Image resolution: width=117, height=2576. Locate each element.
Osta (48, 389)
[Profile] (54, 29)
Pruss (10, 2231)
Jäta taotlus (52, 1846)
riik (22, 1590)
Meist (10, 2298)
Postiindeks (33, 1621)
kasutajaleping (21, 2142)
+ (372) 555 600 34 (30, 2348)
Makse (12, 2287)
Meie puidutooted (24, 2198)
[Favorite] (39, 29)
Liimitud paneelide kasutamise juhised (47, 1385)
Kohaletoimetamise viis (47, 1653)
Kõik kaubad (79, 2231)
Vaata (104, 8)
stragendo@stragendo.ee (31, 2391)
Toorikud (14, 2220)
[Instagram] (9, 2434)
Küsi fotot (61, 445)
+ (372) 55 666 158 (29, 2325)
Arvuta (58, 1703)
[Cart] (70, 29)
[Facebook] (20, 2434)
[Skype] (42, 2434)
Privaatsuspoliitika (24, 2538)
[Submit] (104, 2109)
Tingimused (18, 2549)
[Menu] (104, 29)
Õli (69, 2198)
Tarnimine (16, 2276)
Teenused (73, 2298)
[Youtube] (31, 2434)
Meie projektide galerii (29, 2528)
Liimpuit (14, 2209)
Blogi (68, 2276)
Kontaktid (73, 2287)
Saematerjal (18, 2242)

---

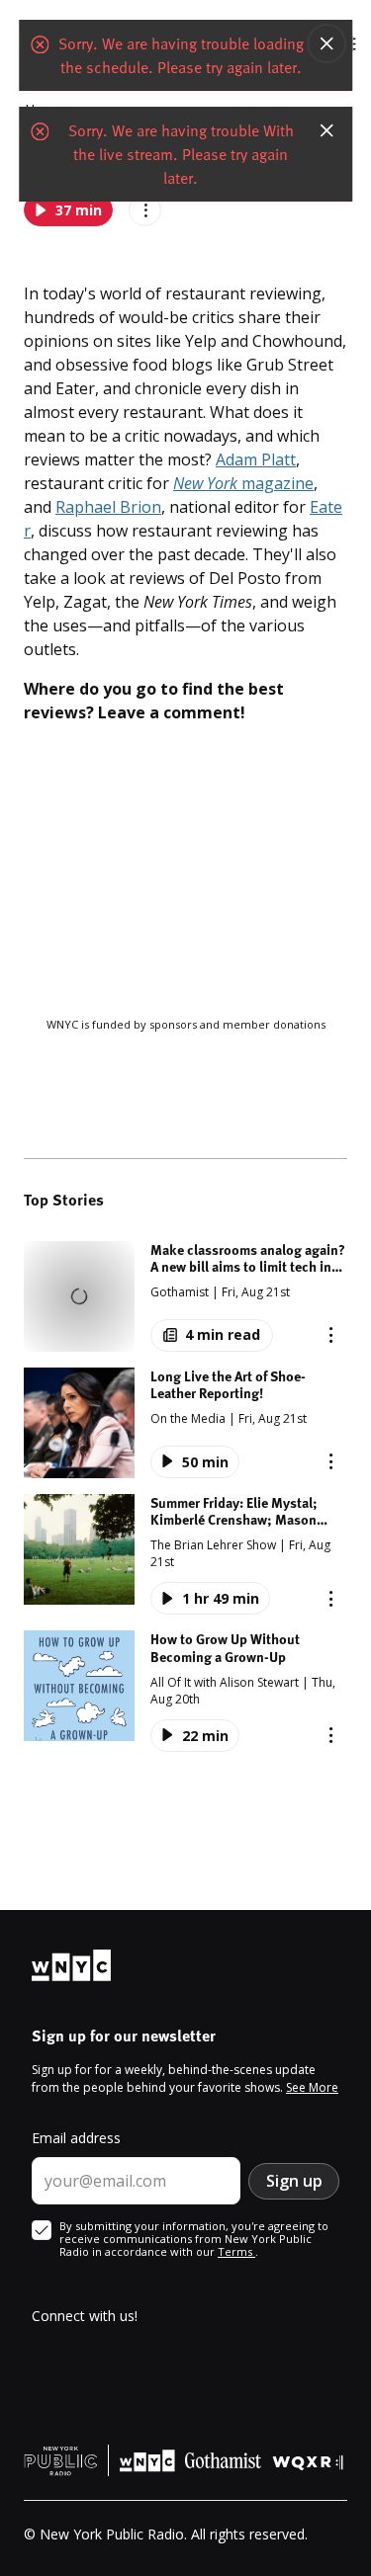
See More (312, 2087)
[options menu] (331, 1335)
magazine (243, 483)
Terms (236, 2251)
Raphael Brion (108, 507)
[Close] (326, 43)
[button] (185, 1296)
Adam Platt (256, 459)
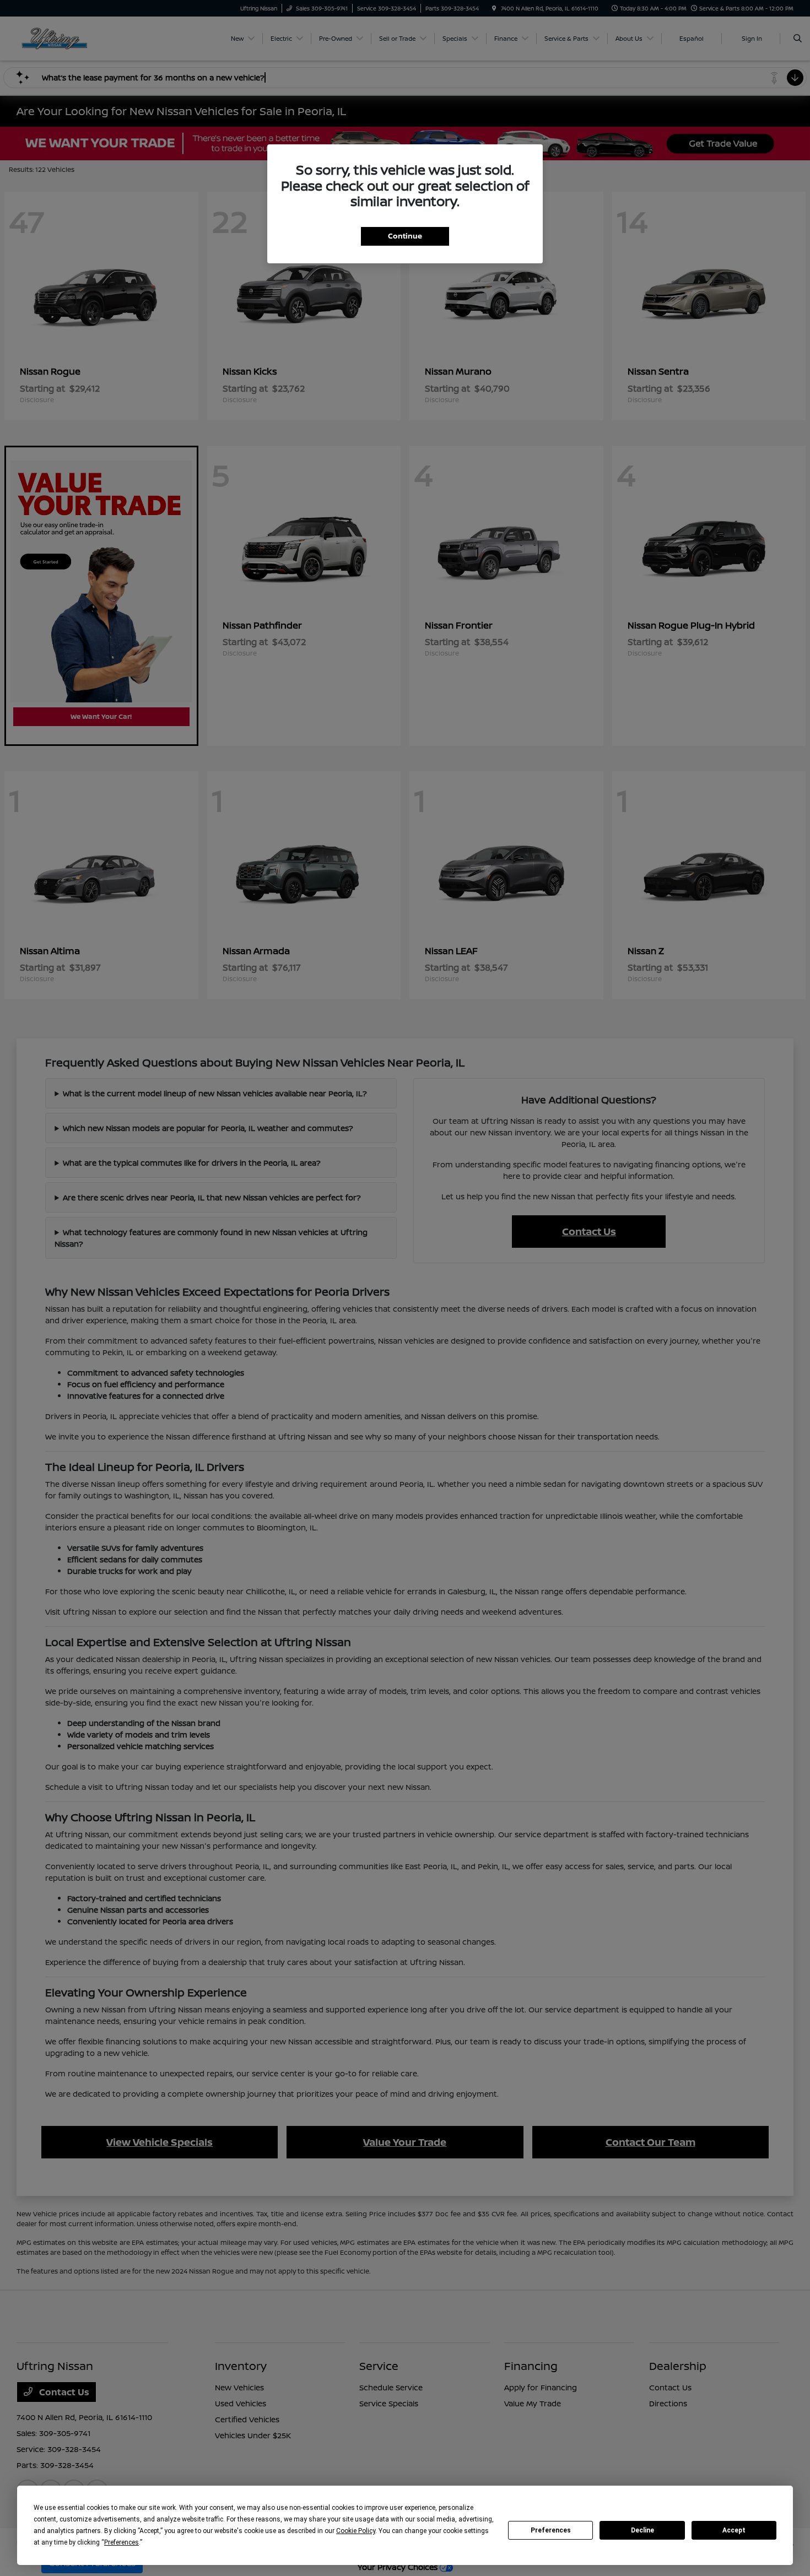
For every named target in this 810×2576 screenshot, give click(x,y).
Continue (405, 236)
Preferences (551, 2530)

* * *

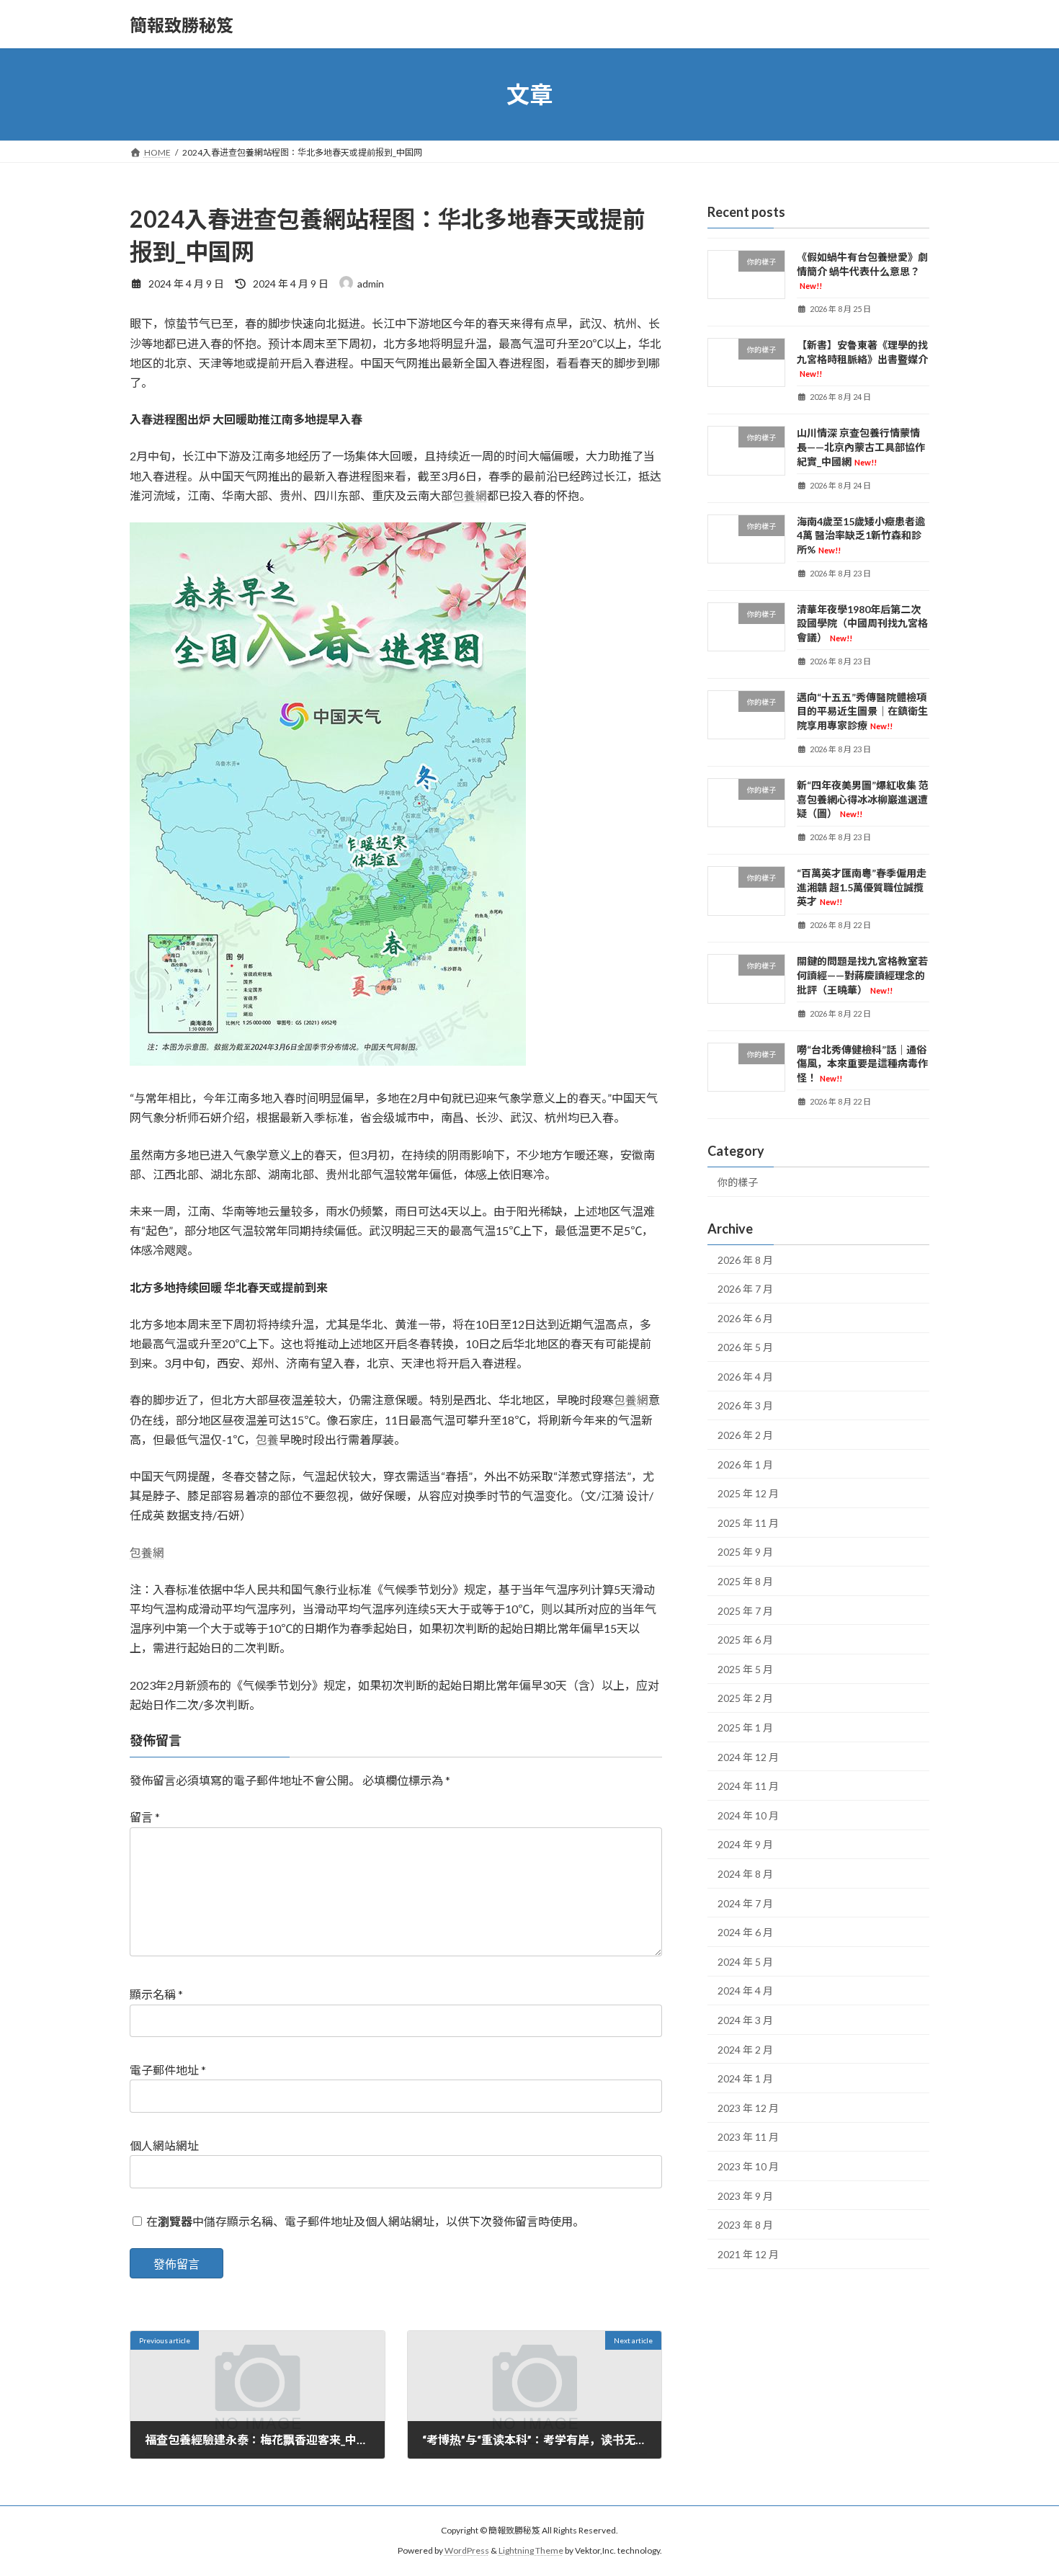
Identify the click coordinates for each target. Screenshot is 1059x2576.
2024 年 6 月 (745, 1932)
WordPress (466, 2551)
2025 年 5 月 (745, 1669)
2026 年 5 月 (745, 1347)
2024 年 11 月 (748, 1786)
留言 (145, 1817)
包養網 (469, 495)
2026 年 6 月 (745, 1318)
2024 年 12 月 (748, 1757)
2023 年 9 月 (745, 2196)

**PROMPT:** Extract the lines of the preceding material that run from the line with "Teenused (73, 2298)" through the line with "Saematerjal (18, 2242)", inclusive, reproducing them exactly and adding nothing.

**YOUR RESPONSE:**
Teenused (73, 2298)
[Youtube] (31, 2434)
Meie projektide galerii (29, 2528)
Liimpuit (14, 2209)
Blogi (68, 2276)
Kontaktid (73, 2287)
Saematerjal (18, 2242)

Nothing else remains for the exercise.